▶ **Exercise description**:
Give the following records again in full and without alteration.

▶ **Input data**:
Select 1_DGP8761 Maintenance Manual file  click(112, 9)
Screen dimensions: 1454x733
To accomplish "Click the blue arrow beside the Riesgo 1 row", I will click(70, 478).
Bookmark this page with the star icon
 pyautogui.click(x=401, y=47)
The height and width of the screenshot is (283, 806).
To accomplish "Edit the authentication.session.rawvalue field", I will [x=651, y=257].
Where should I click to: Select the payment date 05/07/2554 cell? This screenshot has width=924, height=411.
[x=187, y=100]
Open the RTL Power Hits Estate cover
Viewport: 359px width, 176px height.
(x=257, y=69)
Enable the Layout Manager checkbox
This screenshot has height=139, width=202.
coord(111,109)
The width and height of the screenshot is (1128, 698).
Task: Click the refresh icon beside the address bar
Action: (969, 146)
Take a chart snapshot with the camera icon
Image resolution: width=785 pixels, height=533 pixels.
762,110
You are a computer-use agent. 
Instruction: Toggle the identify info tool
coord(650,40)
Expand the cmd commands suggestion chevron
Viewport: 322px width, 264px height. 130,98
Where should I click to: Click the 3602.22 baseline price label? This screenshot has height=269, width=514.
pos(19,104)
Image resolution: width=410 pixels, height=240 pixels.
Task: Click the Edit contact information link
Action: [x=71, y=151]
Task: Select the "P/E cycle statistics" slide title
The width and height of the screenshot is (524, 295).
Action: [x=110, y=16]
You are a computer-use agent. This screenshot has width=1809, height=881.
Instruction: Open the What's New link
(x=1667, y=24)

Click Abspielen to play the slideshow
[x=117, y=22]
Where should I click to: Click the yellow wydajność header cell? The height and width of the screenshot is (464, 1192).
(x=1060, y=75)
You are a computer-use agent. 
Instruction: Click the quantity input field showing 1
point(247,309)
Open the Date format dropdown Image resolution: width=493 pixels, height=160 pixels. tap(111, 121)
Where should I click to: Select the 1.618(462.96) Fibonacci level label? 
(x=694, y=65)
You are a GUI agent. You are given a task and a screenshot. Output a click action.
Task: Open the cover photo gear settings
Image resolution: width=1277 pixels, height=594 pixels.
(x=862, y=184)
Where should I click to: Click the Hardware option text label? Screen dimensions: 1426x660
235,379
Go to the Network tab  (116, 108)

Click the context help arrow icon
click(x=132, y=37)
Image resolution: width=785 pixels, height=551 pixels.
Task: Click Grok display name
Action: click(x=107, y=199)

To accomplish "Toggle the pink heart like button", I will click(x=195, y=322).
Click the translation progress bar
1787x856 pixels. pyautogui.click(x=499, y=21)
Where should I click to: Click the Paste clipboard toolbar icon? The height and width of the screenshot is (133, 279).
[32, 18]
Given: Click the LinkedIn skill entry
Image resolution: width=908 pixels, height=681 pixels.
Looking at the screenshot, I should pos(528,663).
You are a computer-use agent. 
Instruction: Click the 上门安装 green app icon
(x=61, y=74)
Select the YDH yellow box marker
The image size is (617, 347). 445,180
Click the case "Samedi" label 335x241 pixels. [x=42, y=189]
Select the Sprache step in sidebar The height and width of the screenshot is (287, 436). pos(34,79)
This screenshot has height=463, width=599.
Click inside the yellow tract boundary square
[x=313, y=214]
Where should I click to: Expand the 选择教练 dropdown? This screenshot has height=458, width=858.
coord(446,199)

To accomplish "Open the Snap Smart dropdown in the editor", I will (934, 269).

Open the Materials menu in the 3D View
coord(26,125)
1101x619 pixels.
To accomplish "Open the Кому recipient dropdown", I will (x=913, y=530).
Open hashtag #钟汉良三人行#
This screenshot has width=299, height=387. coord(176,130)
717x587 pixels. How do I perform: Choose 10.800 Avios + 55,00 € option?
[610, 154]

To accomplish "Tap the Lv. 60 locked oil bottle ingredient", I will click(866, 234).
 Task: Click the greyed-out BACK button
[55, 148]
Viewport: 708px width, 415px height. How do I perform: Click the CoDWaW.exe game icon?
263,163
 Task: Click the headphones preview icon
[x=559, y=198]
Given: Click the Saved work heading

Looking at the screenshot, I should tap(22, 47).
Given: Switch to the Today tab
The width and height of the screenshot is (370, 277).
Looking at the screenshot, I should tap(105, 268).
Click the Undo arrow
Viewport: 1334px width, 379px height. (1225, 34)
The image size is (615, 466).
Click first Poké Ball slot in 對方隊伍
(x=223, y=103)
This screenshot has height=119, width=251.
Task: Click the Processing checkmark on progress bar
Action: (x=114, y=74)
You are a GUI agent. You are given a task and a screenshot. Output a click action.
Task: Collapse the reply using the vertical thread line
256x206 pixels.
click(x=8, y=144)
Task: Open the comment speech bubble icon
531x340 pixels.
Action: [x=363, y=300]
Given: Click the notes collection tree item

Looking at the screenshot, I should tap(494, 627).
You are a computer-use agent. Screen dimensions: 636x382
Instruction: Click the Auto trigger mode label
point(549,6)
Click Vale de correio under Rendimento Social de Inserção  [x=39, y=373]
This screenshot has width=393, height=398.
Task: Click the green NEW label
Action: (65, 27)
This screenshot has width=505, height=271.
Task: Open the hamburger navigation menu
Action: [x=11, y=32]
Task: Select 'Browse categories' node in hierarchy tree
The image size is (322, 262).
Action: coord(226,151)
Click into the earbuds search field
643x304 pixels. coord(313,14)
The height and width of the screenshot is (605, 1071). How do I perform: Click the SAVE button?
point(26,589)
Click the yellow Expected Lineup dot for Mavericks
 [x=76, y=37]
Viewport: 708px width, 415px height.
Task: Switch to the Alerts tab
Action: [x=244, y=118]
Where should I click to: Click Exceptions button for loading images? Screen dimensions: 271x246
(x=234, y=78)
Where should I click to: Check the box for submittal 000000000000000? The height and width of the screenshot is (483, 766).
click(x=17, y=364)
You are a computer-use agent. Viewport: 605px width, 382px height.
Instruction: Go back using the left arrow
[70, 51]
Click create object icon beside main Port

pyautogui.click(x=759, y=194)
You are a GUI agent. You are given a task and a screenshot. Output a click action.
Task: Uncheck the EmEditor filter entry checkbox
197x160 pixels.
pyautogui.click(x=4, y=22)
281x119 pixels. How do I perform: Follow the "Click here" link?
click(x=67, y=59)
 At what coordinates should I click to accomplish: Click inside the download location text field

▶ **Solution to the problem**:
Select 1_DGP8761 Maintenance Manual file  click(112, 9)
Screen dimensions: 1454x733
To accomplish "Click the blue arrow beside the Riesgo 1 row", I will click(70, 478).
Bookmark this page with the star icon
 pyautogui.click(x=401, y=47)
The height and width of the screenshot is (283, 806).
To accomplish "Edit the authentication.session.rawvalue field", I will [x=651, y=257].
Where should I click to: Select the payment date 05/07/2554 cell? This screenshot has width=924, height=411.
[x=187, y=100]
Open the RTL Power Hits Estate cover
Viewport: 359px width, 176px height.
(x=257, y=69)
Enable the Layout Manager checkbox
This screenshot has height=139, width=202.
coord(111,109)
The width and height of the screenshot is (1128, 698).
Task: Click the refresh icon beside the address bar
Action: (969, 146)
Take a chart snapshot with the camera icon
Image resolution: width=785 pixels, height=533 pixels.
762,110
You are a computer-use agent. 
Instruction: Toggle the identify info tool
coord(650,40)
Expand the cmd commands suggestion chevron
Viewport: 322px width, 264px height. 130,98
Where should I click to: Click the 3602.22 baseline price label? This screenshot has height=269, width=514.
pos(19,104)
Image resolution: width=410 pixels, height=240 pixels.
Task: Click the Edit contact information link
Action: [x=71, y=151]
Task: Select the "P/E cycle statistics" slide title
The width and height of the screenshot is (524, 295).
Action: [x=110, y=16]
You are a computer-use agent. This screenshot has width=1809, height=881.
Instruction: Open the What's New link
(x=1667, y=24)

Click Abspielen to play the slideshow
[x=117, y=22]
Where should I click to: Click the yellow wydajność header cell? The height and width of the screenshot is (464, 1192).
(x=1060, y=75)
You are a computer-use agent. 
Instruction: Click the quantity input field showing 1
point(247,309)
Open the Date format dropdown Image resolution: width=493 pixels, height=160 pixels. tap(111, 121)
Where should I click to: Select the 1.618(462.96) Fibonacci level label? 
(x=694, y=65)
You are a GUI agent. You are given a task and a screenshot. Output a click action.
Task: Open the cover photo gear settings
Image resolution: width=1277 pixels, height=594 pixels.
(x=862, y=184)
Where should I click to: Click the Hardware option text label? Screen dimensions: 1426x660
235,379
Go to the Network tab  (116, 108)

Click the context help arrow icon
click(x=132, y=37)
Image resolution: width=785 pixels, height=551 pixels.
Task: Click Grok display name
Action: click(x=107, y=199)

To accomplish "Toggle the pink heart like button", I will click(x=195, y=322).
Click the translation progress bar
1787x856 pixels. pyautogui.click(x=499, y=21)
Where should I click to: Click the Paste clipboard toolbar icon? The height and width of the screenshot is (133, 279).
[32, 18]
Given: Click the LinkedIn skill entry
Image resolution: width=908 pixels, height=681 pixels.
Looking at the screenshot, I should pos(528,663).
You are a computer-use agent. 
Instruction: Click the 上门安装 green app icon
(x=61, y=74)
Select the YDH yellow box marker
The image size is (617, 347). 445,180
Click the case "Samedi" label 335x241 pixels. [x=42, y=189]
Select the Sprache step in sidebar The height and width of the screenshot is (287, 436). pos(34,79)
This screenshot has height=463, width=599.
Click inside the yellow tract boundary square
[x=313, y=214]
Where should I click to: Expand the 选择教练 dropdown? This screenshot has height=458, width=858.
coord(446,199)

To accomplish "Open the Snap Smart dropdown in the editor", I will (934, 269).

Open the Materials menu in the 3D View
coord(26,125)
1101x619 pixels.
To accomplish "Open the Кому recipient dropdown", I will (x=913, y=530).
Open hashtag #钟汉良三人行#
This screenshot has width=299, height=387. coord(176,130)
717x587 pixels. How do I perform: Choose 10.800 Avios + 55,00 € option?
[610, 154]

To accomplish "Tap the Lv. 60 locked oil bottle ingredient", I will click(866, 234).
 Task: Click the greyed-out BACK button
[55, 148]
Viewport: 708px width, 415px height. How do I perform: Click the CoDWaW.exe game icon?
263,163
 Task: Click the headphones preview icon
[x=559, y=198]
Given: Click the Saved work heading

Looking at the screenshot, I should tap(22, 47).
Given: Switch to the Today tab
The width and height of the screenshot is (370, 277).
Looking at the screenshot, I should tap(105, 268).
Click the Undo arrow
Viewport: 1334px width, 379px height. (1225, 34)
The image size is (615, 466).
Click first Poké Ball slot in 對方隊伍
(x=223, y=103)
This screenshot has height=119, width=251.
Task: Click the Processing checkmark on progress bar
Action: (x=114, y=74)
You are a GUI agent. You are given a task and a screenshot. Output a click action.
Task: Collapse the reply using the vertical thread line
256x206 pixels.
click(x=8, y=144)
Task: Open the comment speech bubble icon
531x340 pixels.
Action: [x=363, y=300]
Given: Click the notes collection tree item

Looking at the screenshot, I should tap(494, 627).
You are a computer-use agent. Screen dimensions: 636x382
Instruction: Click the Auto trigger mode label
point(549,6)
Click Vale de correio under Rendimento Social de Inserção  [x=39, y=373]
This screenshot has width=393, height=398.
Task: Click the green NEW label
Action: (65, 27)
This screenshot has width=505, height=271.
Task: Open the hamburger navigation menu
Action: [x=11, y=32]
Task: Select 'Browse categories' node in hierarchy tree
The image size is (322, 262).
Action: coord(226,151)
Click into the earbuds search field
643x304 pixels. coord(313,14)
The height and width of the screenshot is (605, 1071). How do I perform: Click the SAVE button?
point(26,589)
Click the yellow Expected Lineup dot for Mavericks
 [x=76, y=37]
Viewport: 708px width, 415px height.
Task: Switch to the Alerts tab
Action: [x=244, y=118]
Where should I click to: Click Exceptions button for loading images? Screen dimensions: 271x246
(x=234, y=78)
Where should I click to: Check the box for submittal 000000000000000? The height and width of the screenshot is (483, 766).
click(x=17, y=364)
You are a computer-use agent. Viewport: 605px width, 382px height.
Instruction: Go back using the left arrow
[70, 51]
Click create object icon beside main Port

pyautogui.click(x=759, y=194)
You are a GUI agent. You are given a task and a screenshot. Output a click action.
Task: Uncheck the EmEditor filter entry checkbox
197x160 pixels.
pyautogui.click(x=4, y=22)
281x119 pixels. How do I perform: Follow the "Click here" link?
click(x=67, y=59)
 At what coordinates should I click to accomplish: Click inside the download location text field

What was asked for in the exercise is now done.